We analyzed dulaglutide in two dose groups separately; 0.75 mg dulaglutide could significantly reduce the HbA1c, body weight and had the same efficacy in FBG compared with the control group. For body weight, we also analyzed the source of heterogeneity. Ghosal 25 noticed an increase in heterogeneity when the source of heterogeneity was removed, but the overall result was not affected with lower heterogeneity. In the 1.5 mg dulaglutide group, it also significantly reduced the HbA1c, body weight, and had similar efficacy in FBG. Higher heterogeneity in HbA1c and body weight was observed, and the reasons for the heterogeneity were analyzed. The overall result was not affected, and the heterogeneity decreased. Two dulaglutide groups could reduce HbA1c by ≤ 6.5% in more patients. As regards blood pressure, dulaglutide showed similar efficacy as with the control group. Our study indicated better efficacy for Asian T2DM patients by two doses of dulaglutide than compared to first-line drugs. In terms of safety, 0.75 mg dulaglutide had a higher incidence of adverse events than the control group, but 1.5 mg showed no remarkable difference in the incidence of adverse events. Most of the Asian patients developed gastrointestinal discomfort, as observed in the European or American trials28,29,30,31, including loss of appetite, diarrhea, nausea, and abdominal distension, and both dose groups showed a higher incidence of diarrhea than the control group.

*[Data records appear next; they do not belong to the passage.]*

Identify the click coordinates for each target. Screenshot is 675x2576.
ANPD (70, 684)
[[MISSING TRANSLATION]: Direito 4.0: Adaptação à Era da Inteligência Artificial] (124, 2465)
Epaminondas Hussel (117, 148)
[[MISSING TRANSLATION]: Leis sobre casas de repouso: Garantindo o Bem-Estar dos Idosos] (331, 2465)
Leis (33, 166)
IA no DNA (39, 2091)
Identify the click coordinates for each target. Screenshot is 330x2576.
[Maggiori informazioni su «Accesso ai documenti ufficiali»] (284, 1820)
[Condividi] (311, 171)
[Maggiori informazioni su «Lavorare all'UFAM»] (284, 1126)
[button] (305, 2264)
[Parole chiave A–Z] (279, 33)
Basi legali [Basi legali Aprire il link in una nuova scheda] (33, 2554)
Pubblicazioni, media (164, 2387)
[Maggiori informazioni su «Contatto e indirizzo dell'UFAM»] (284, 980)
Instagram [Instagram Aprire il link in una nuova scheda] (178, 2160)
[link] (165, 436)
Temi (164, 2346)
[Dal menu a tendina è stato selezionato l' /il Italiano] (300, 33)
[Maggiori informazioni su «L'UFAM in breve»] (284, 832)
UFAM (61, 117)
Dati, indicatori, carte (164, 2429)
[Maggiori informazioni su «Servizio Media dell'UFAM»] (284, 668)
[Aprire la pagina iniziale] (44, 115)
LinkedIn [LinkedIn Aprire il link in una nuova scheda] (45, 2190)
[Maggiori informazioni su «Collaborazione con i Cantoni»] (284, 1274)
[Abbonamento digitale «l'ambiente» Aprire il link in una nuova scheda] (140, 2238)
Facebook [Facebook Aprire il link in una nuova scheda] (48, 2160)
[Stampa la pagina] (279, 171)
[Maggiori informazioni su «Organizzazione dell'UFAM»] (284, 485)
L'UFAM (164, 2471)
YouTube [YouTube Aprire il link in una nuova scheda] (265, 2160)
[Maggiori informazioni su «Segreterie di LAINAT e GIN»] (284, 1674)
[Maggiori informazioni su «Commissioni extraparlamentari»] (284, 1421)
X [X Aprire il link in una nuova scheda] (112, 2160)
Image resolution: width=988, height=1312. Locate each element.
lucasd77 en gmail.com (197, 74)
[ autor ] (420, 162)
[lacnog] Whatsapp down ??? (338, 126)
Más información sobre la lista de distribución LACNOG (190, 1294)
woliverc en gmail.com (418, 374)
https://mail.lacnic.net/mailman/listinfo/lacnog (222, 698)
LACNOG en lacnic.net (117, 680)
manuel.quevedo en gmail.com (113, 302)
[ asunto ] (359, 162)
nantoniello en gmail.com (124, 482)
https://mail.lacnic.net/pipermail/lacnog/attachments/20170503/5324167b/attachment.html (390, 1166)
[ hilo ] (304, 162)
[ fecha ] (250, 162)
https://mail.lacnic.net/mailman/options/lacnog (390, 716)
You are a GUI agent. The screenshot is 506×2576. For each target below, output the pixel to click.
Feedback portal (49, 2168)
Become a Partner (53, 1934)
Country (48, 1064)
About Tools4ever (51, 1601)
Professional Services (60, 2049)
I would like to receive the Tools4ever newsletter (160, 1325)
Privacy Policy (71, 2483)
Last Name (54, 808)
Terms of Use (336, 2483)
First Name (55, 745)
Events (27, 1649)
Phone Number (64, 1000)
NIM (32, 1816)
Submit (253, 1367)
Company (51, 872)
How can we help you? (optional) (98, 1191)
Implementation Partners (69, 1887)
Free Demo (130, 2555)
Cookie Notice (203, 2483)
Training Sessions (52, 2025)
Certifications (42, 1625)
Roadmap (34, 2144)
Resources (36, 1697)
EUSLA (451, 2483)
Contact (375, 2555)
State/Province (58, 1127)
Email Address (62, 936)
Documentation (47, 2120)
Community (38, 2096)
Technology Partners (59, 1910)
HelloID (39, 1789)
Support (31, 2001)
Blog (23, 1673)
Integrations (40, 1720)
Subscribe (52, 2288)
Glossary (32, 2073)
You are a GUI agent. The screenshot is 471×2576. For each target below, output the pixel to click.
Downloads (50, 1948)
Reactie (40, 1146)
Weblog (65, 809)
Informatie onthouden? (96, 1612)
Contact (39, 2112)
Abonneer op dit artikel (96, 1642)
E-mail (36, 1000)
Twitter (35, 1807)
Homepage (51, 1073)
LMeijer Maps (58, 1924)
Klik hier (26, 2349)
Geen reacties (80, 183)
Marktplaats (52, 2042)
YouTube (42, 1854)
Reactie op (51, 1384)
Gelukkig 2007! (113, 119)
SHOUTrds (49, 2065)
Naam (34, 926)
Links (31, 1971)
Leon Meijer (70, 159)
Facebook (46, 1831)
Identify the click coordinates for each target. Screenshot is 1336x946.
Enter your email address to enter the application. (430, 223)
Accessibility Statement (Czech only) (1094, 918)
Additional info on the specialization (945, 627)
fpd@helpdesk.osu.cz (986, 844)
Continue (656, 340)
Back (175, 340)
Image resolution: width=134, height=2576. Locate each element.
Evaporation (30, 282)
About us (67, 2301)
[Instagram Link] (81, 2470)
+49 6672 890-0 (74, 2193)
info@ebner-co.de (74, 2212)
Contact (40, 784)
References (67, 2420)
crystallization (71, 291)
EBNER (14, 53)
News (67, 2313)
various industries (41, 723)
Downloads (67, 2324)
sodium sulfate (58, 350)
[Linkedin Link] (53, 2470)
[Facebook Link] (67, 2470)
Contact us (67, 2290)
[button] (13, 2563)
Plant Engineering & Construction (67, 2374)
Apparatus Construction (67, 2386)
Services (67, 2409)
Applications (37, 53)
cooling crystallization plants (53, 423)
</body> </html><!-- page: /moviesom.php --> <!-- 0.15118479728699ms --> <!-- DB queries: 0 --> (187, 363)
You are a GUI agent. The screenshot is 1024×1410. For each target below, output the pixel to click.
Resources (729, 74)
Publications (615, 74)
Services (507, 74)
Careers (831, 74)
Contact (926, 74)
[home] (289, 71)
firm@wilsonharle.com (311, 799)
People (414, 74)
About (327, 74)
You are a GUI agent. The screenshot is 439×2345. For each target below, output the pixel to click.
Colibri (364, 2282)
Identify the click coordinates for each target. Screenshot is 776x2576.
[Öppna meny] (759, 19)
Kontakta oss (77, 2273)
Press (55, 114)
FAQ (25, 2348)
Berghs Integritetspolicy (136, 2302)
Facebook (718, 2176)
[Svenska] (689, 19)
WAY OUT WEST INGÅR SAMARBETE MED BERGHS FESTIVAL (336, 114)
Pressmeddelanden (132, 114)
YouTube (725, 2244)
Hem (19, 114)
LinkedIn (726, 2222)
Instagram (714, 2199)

Hypoglycemia is an inevitable adverse reaction in the hypoglycemic treatment of diabetic patients and is a limiting factor for the long-term maintenance of normal blood glucose levels in diabetic patients 32. Therefore, we should pay attention to the risk of hypoglycemia when choosing hypoglycemic drugs. We found that both doses of dulaglutide were associated with an increased risk of hypoglycemic events. Interestingly, this result differed from that of Singhal’s study 13, which indicated that Asian T2DM patients should pay attention to their blood sugar control and show alertness to the occurrence of dizziness, pallor, sweating, palpitation, and other conditions. Additionally, we also assessed the incidence of other adverse events in dulaglutide compared with first-line drugs (Table 2).

Odawara33 reported that nasopharyngitis was also a common adverse event in the process of using dulaglutide, so we supplemented the results in this study. Dulaglutide (0.75 mg and 1.5 mg) was comparable to the control group in the incidence of other adverse events and did not increase the incidence of other adverse events, except for 0.75 mg dulaglutide in reproductive system disorders, which was marginally higher than the control group. Overall, the safety of dulaglutide was generally good, but patients may develop contraindications of hypoglycemia and gastrointestinal discomfort.


There are limitations in the current study. First, all articles were published in English; there may exist some potential risks because some papers were published in other languages, and they could not be included. Second, the follow-up time of the included studies was inconsistent; four trials lasted 26 weeks, one lasted 52 weeks, and one trial lasted 13 weeks. The difference in follow-up time may affect the efficacy and safety of patients. Third, one study had limited data for further analysis, and it might have impacted the outcome measures. More research is suggested on available guidance.


To sum up, this meta-analysis indicated that dulaglutide (0.75 mg and 1.5 mg) could significantly decrease HbA1c and body weight in Asian T2DM patients and also has similar efficacy in decreasing FBG when compared with first-line hypoglycemic drugs. However, Asian T2DM patients are suggested to notice the occurrence of hypoglycemia and gastrointestinal discomfort.